Image De-noising

Non-linear Image De-noising in Fourier Space

Recently, Steve Desjardins gave a talk in the graduate student seminar here at Ottawa about how to remove noise from images by converting the image to Fourier space, applying a certain linear transformation to the image, and then converting it back to (x,y)-space. This reminded me of some experiments that I had recently done with digitally removing noise from audio data. I thought maybe a non-linear transformation would do a better job.

The interactive demo

Click here for an interactive demo of the de-noising algorithm.

What the images are

The web interface shows six images. The three left images are: The three right images are Fourier transforms of the corresponding left images. Thus, you can see how each transformation affects the image in both the (x,y)-space and in Fourier space. Namely, adding noise in (x,y)-space results in similarly distributed noise in Fourier space. You can see that in Fourier space, the noise is most visible in the areas that were formerly black.

How noise is detected

My algorithm tries to detect areas in Fourier space that were formerly black, and to remove the noise from them, while leaving the white areas untouched. You can see the result in the third picture: the black areas are black again, but many details of the white areas were lost. The corresponding picture in (x,y)-space is less noisy, but also somewhat blurred. Interestingly, the stripes on the woman's clothes and on the tablecloth are much better preserved than edges in the picture.

The algorithm tries to find the black "background" parts of the noisy image in Fourier space by averaging the pixels in a small neighborhood of each point. If the average value is low compared to a certain threshold, then the pixel is set to 0. If the average value is large compared to the threshold, then the pixel is left untouched. If the value is neither very large nor very small, the algorithm smoothly interpolates between the two possibilities.
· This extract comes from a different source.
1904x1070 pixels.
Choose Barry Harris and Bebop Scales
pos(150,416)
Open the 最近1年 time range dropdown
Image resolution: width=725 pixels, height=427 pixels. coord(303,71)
The actual formula used is:

      f = 1 - ( 1 / (1 + (E c / t))^2 )
Here, E is the average pixel energy near a given point, c is a constant, t is a user-specified threshold, and f is the factor by which the pixel value will be multiplied. Note that 0 <= f <= 1.

Parameters you can change

You can vary the threshold for the amount of noise the algorithm suppresses by entering a different value in the web form. A larger threshold means more lighter areas will be blackened out in Fourier space in the third image. You can also vary the size of the neighborhood of each point that the algorithm looks at. The neighborhood is a little square of 2n+1 by 2n+1 pixels, where n is the "Denoising neighborhood size" entered in the web form.
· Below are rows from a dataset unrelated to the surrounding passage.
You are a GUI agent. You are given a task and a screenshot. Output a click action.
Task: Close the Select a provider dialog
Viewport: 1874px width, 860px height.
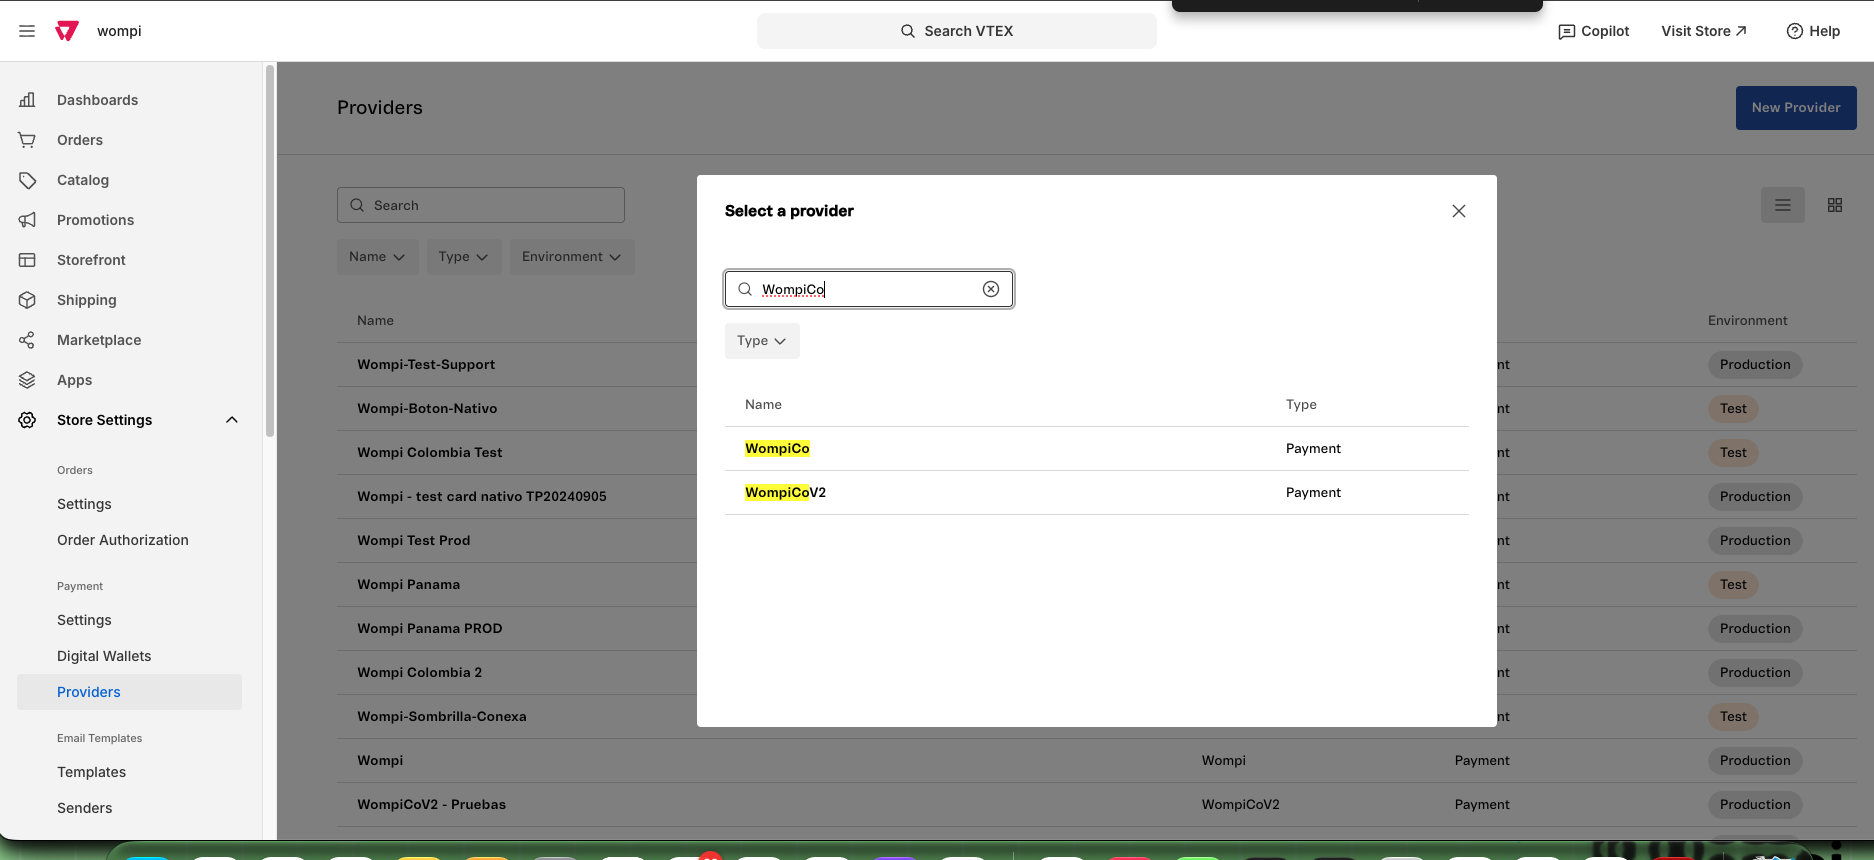[x=1459, y=211]
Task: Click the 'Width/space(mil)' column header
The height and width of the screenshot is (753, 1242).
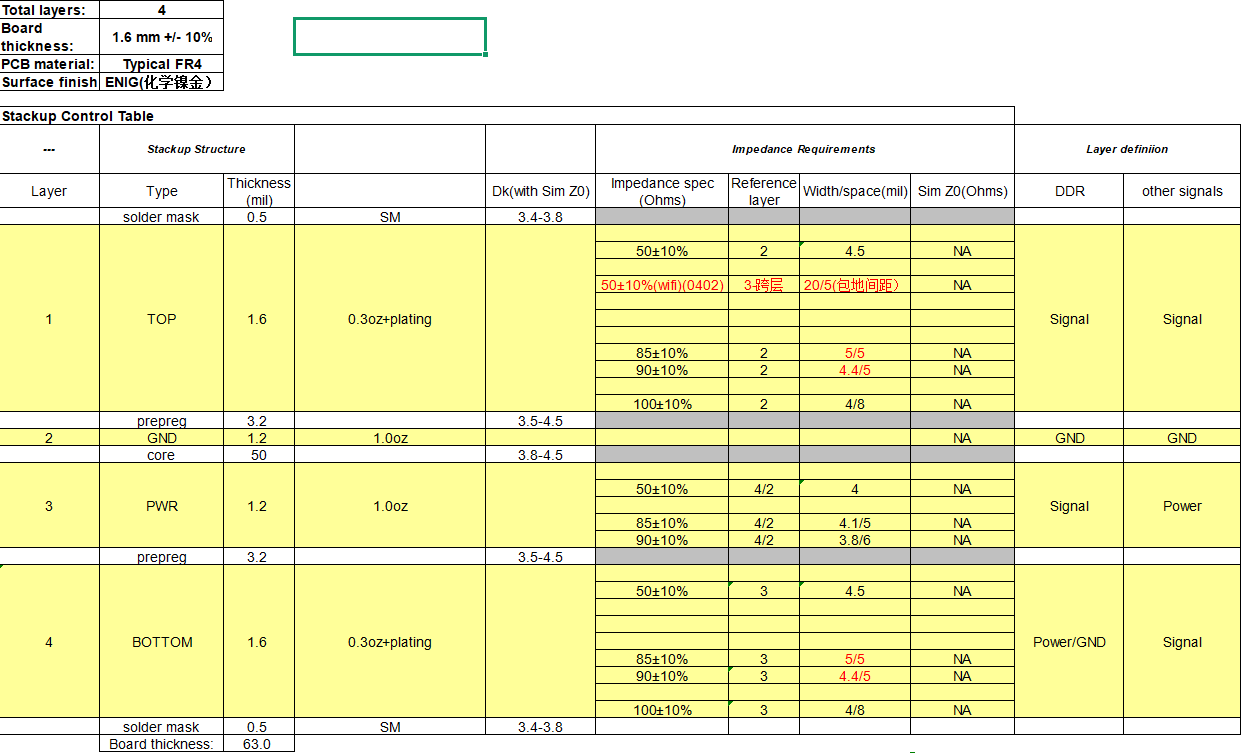Action: (855, 191)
Explanation of overlapping Fourier Transforms

Instead of converting the entire image to Fourier space, the algorithm divides the image into a grid of overlapping regions. The boundaries of the regions are smoothed where they overlap, in order to avoid discontinuities. The function used to smooth the boundaries is
      w(x) = sin( sin^2(pi x) * pi/2 )
where x ranges from 0 to 1. The function has the property that w^2(x) + w^2(x+0.5) is constant on [0.5, 1], so the overlapping pieces fit together perfectly.

In our images of Fourier space, we show only every second region, so that the images do not overlap. Thus, the internal calculations use roughly four times as many regions as the web interface displays.
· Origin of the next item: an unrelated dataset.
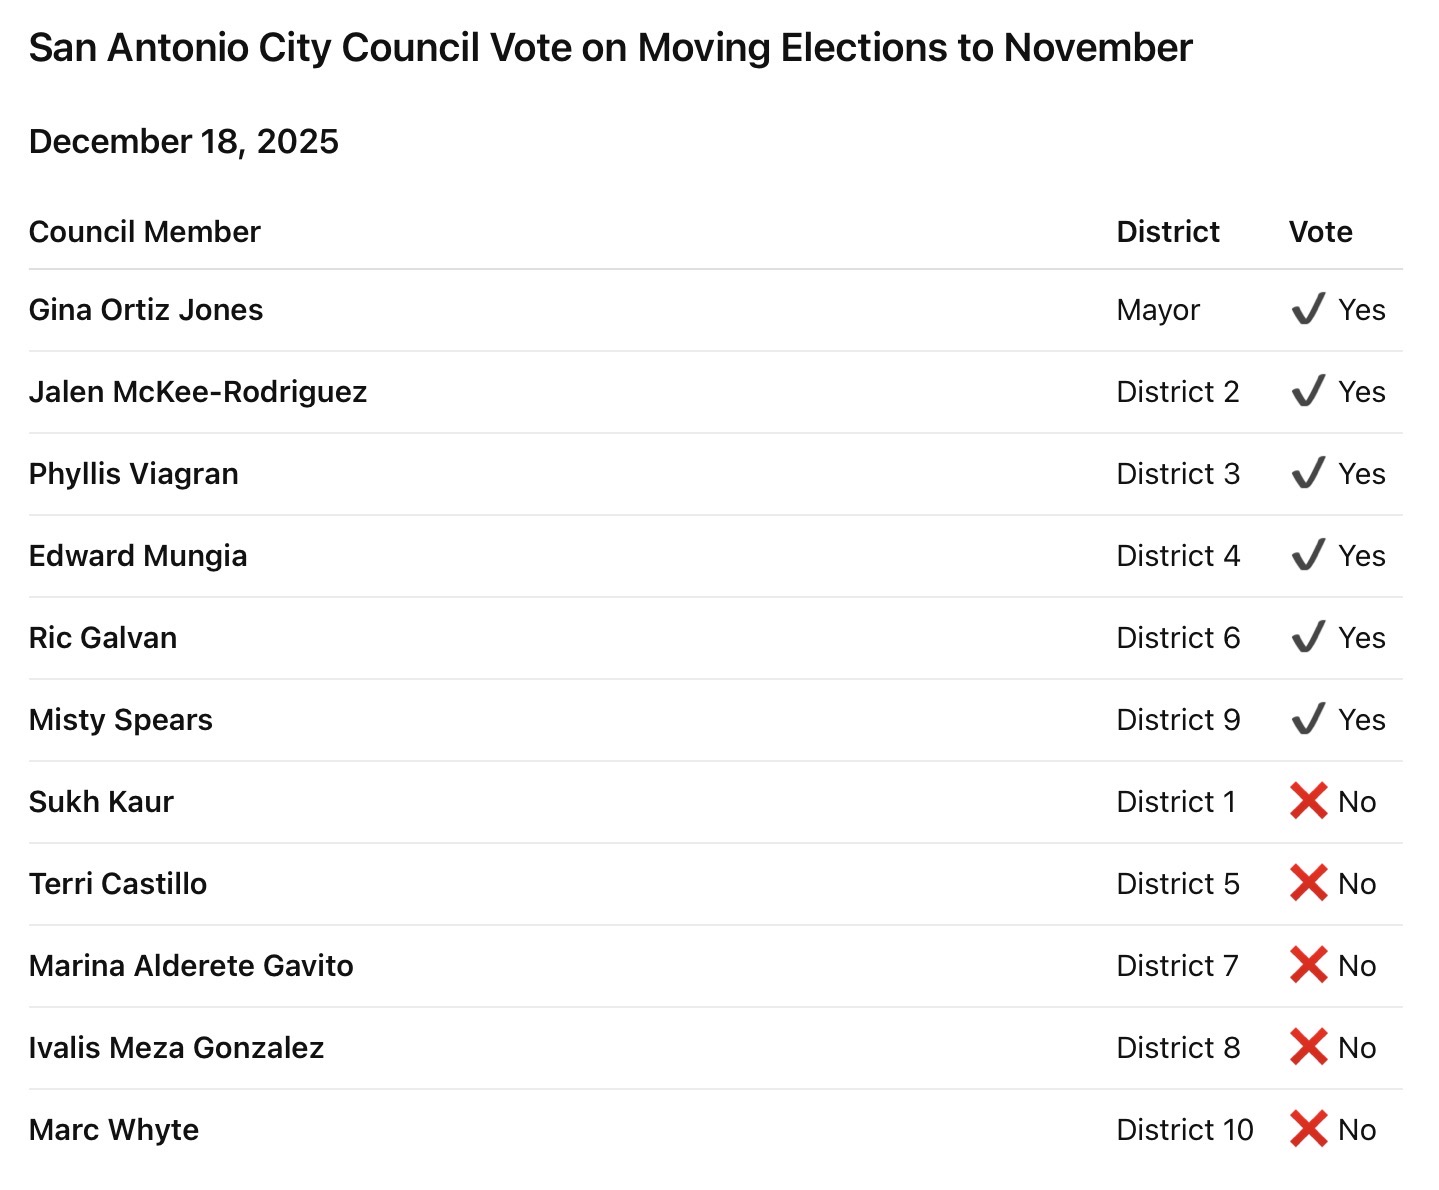
Task: Click the checkmark icon beside Gina Ortiz Jones
Action: pyautogui.click(x=1308, y=310)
You will also notice that, while the image in (x,y)-space is black-and-white, there is some color in the images of Fourier space. This is not an accident: color is used because the pixels in Fourier space really correspond to complex numbers. The brightness of a pixel is proportional to the absolute value of a complex number, whereas the hue indicates its phase. The complex numbers 1, exp(2i pi/3), and exp(4i pi/3) are displayed as red, green, and blue, respectively. However, the phase of adjacent pixels is rarely related, and thus the sum of the pixels appears to be white from a distance.

You can change the size of the overlapping windows of the Fourier Transform. This will only work if the size is a power of 2; the useful range is 2-512. It is fun to plug in a smaller value, such as 32, or the maximum, which is 512.

High-noise images

The more noise you add to the image, the more difficult it is to get decent output from the de-noising algorithm. Try n=30 for the amount of noise, and a 32x32 fourier window with a denoising threshold of 3000 and a denoising neighborhood size of 1. For even larger amounts of noise, you need extremely large denoising thresholds.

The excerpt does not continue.